I think one of the reasons tech startups haven't made a bigger dent in healthcare / biotech is bc they overweight startup hustle and underweight experience and domain expertise. Better to walk towards the right target than run really fast to the wrong one, and in fields like healthcare you can't pivot as quickly once you realize you're going in the wrong direction
Basically all successful biotech CEOs are old, former big pharma execs or academics -- two fields not known for their hustle. And they can grow big, fast: look at CEOs of Juno, avexis, kite; those companies were bought for $9-12B cash just 5ish years post series a
The biggest health tech companies are Cerner and Epic. They were founded in the 1970s I think. Have avoided disruption bc they know the system. Many other successful health tech companies are founded by dyed in the wool industry veterans or doctors with a good understanding of the field who work 9-5
Plus Atul probably has some hustle. He became a best selling author while being a surgeon and prof at Harvard. Takes initiative to decide to write books and actually pull off getting them sold. He sure knows how to build an audience -- probably has a bigger audience than any health tech startup CEO
I agree with all of what you are saying but I just don't buy that this is the guy. A prof, surgeon and 'successful author' is just not the right mix for this.

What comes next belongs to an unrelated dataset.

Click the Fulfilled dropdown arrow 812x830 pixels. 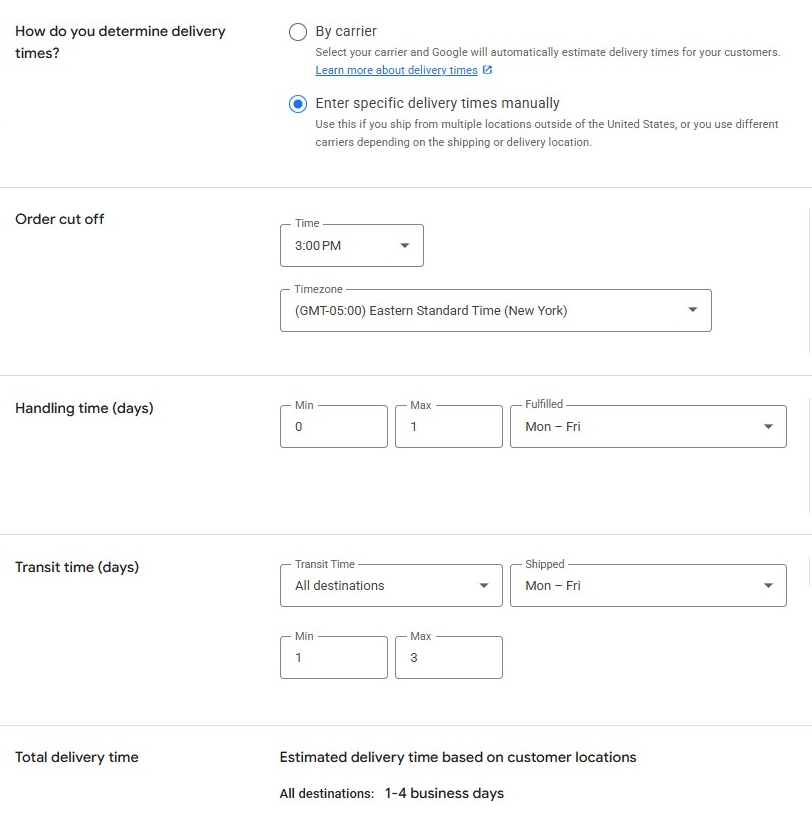pos(771,426)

I would say: ex-surgeon Hospital administrator of a progressive hospital. Ex-director of technology and services for a healthcare provider or insurer. Head of a prestigious applied research centre.
'Prof' and 'author' are intellectual, non-leadership, non-outcome, non-operational, non-managerial positions. He's imminently qualified to be the spokesperson and possibly 'Chief Medical Officer', but not CEO.
Does he even have a history of doing in-depth research on the operational and cost challenges of running a healthcare system?
The 'innovation' required here will not be medical - it will be political, operational ... fighting incumbent structures.
Someone with a kind-of relevant background who is also an ex-physician. There are many of those.
I'm still perplexed.
Amazon was hugely successful with AWS because it was an outgrowth of their business. They bought their way into groceries.
They will use their deep distribution and warehousing advantage to move into delivery. All of that makes sense.
But taking on incumbent, politicized structures? With armies of lobbyists to legislate their control of systems?
I think this guy is going to get eaten by the entrenched powers that be.
Though I wish him well and applaud Bezos for going after this.
Wallmart already has some opticians in their stores - I really wish they would move into pharmacies, then maybe 'family doctor locations' and then commoditizing common things and operations.
I actually think Wallmart is in many ways so much better positioned than Amazon to make their way into healthcare by grabbing the low hanging fruit and using their massive pricing power and physical installed base.
I completely agree with you philosophically, and your idea that Walmart might be better positioned than amazon makes sense to me. Owning providers (versus paying health systems massive prices for access to providers) seems to be an emerging theme.
I've spoken to / heard talks from several ex-MD hospital admins of large health systems, informatics heads at massive university health systems, and leaders of large providers, and from hearing them I just have no confidence that they have the will to enact change. They are benefiting from the current system and to do something radical to fix the system would go against everything they'd learned in their careers, and probably burn many professional bridges (they'd be fighting their former colleagues)
I'd point to Rushika Fernandopoulle at Iora health as an example of a physician with no ops experience who has excelled in fighting incumbent structures. If Atul has that phenotype, I'd take that over hospital admin experience any day. But of course thats just my perspective and I understand picking Atul is a big risk
"I just have no confidence that they have the will to enact change. They are benefiting from the current system and to do something radical to fix the system would go against everything they'd learned in their careers"
I hear you - but I also believe there are a number of them who imminently grasp the dysfunction and would like to do something about it. This is kind of out of my discipline but my Uncle was on the board of governors of a Hospital and he and the board watched as crazy stuff happened and definitely wanted to do something.
I worked in mobile at a once very succesfull handset manufacturer ... I watched the iPhone be borne and eat our lunch. As the execs failed, paradoxically, some of them knew what was happening and just could not get the system they were inside to change ... but a lot of us, were we to be in different systems, I think could be successful at it.
In light of this, I'm truly perplexed by this choice.
This is not a 'resarch organization' or something like 'doctors without borders' for whom this guy would be a great choice.
Living outside of 'revenue' and 'products/services' all of one's career makes this a difficult choice.